● Task to complete
Please print out the entries below unchanged and skip the images.

● Task material
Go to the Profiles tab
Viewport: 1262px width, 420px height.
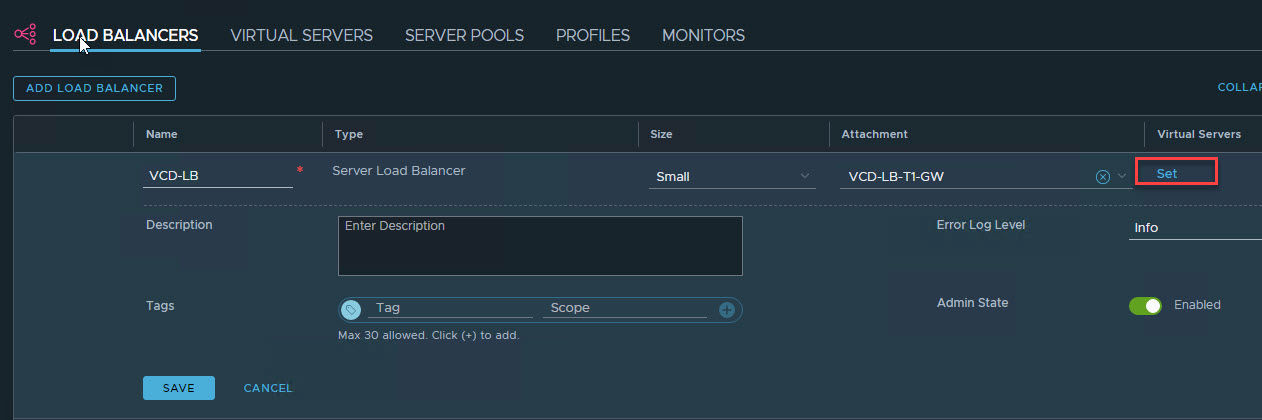tap(593, 35)
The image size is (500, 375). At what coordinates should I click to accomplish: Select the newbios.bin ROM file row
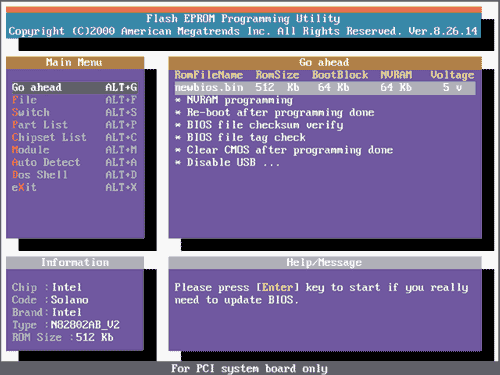click(325, 88)
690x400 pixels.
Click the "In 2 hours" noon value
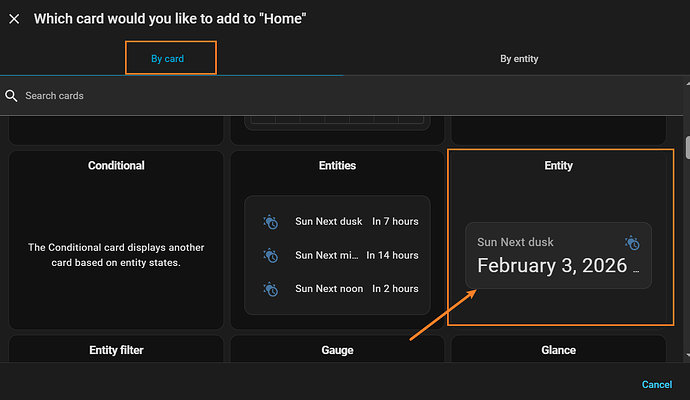(x=395, y=289)
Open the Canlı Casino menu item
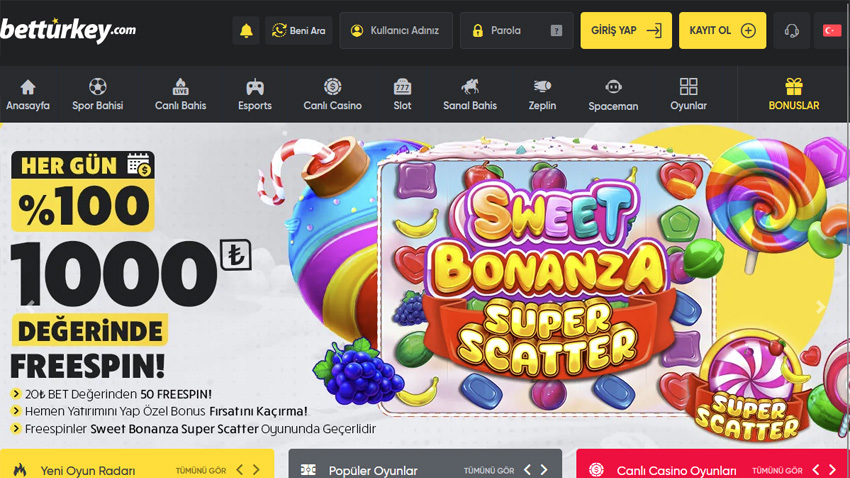Screen dimensions: 850x478 [x=332, y=94]
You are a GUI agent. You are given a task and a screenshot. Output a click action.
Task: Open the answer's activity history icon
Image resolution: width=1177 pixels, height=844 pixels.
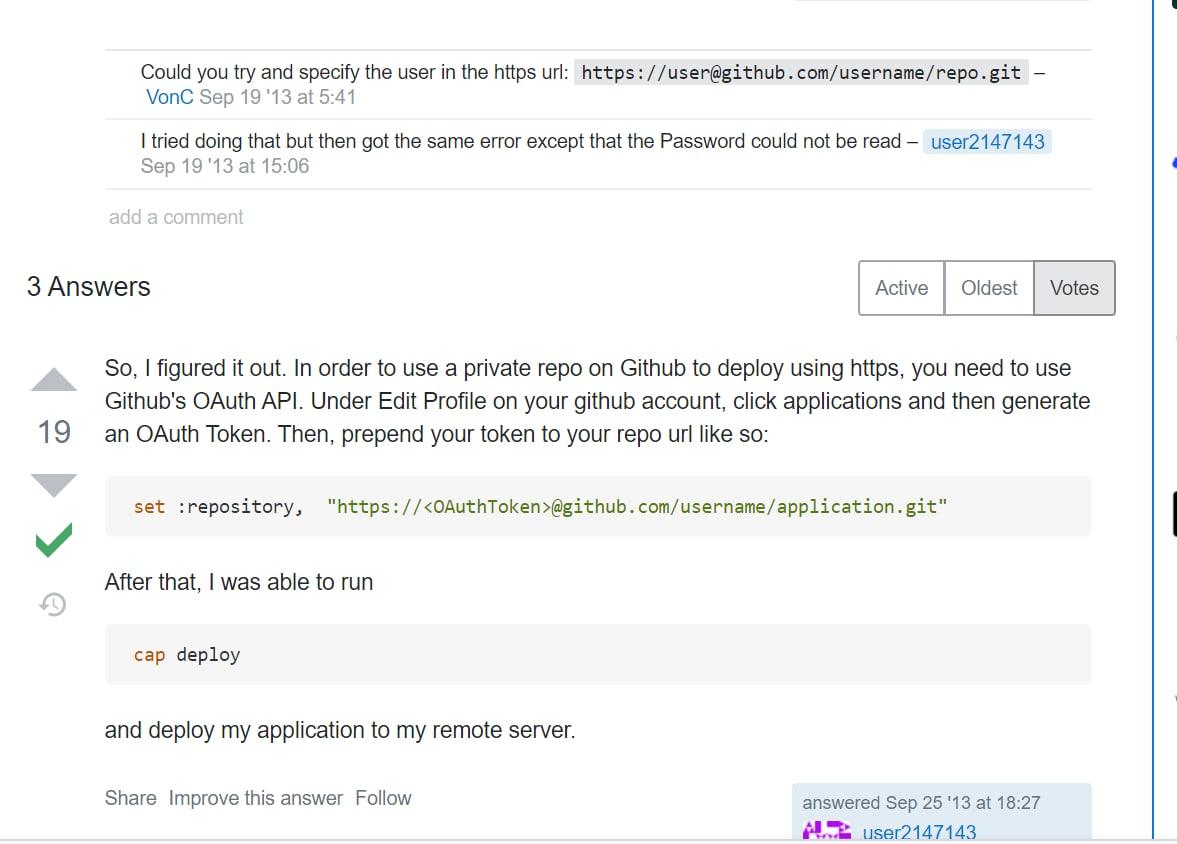pos(53,604)
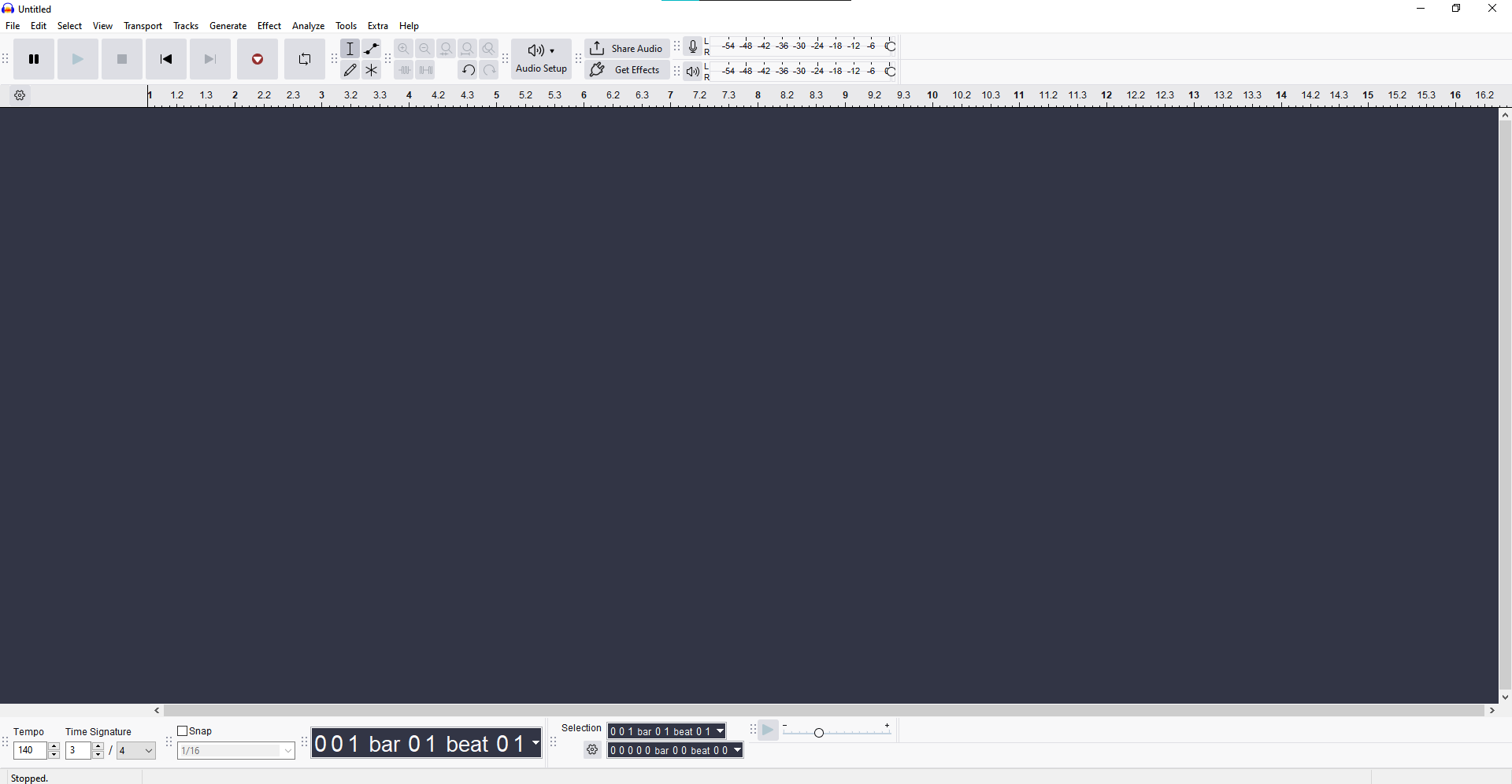Enable the Snap checkbox
1512x784 pixels.
[x=183, y=731]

● Solved problem
Go to the Profiles tab
Viewport: 1262px width, 420px height.
tap(593, 35)
The image size is (500, 375). At what coordinates should I click to accomplish: Select the newbios.bin ROM file row
click(325, 88)
690x400 pixels.
Click the "In 2 hours" noon value
(x=395, y=289)
Open the Canlı Casino menu item
Screen dimensions: 850x478 [x=332, y=94]
You are a GUI agent. You are given a task and a screenshot. Output a click action.
Task: Open the answer's activity history icon
Image resolution: width=1177 pixels, height=844 pixels.
pos(53,604)
Enable the Snap checkbox
1512x784 pixels.
[x=183, y=731]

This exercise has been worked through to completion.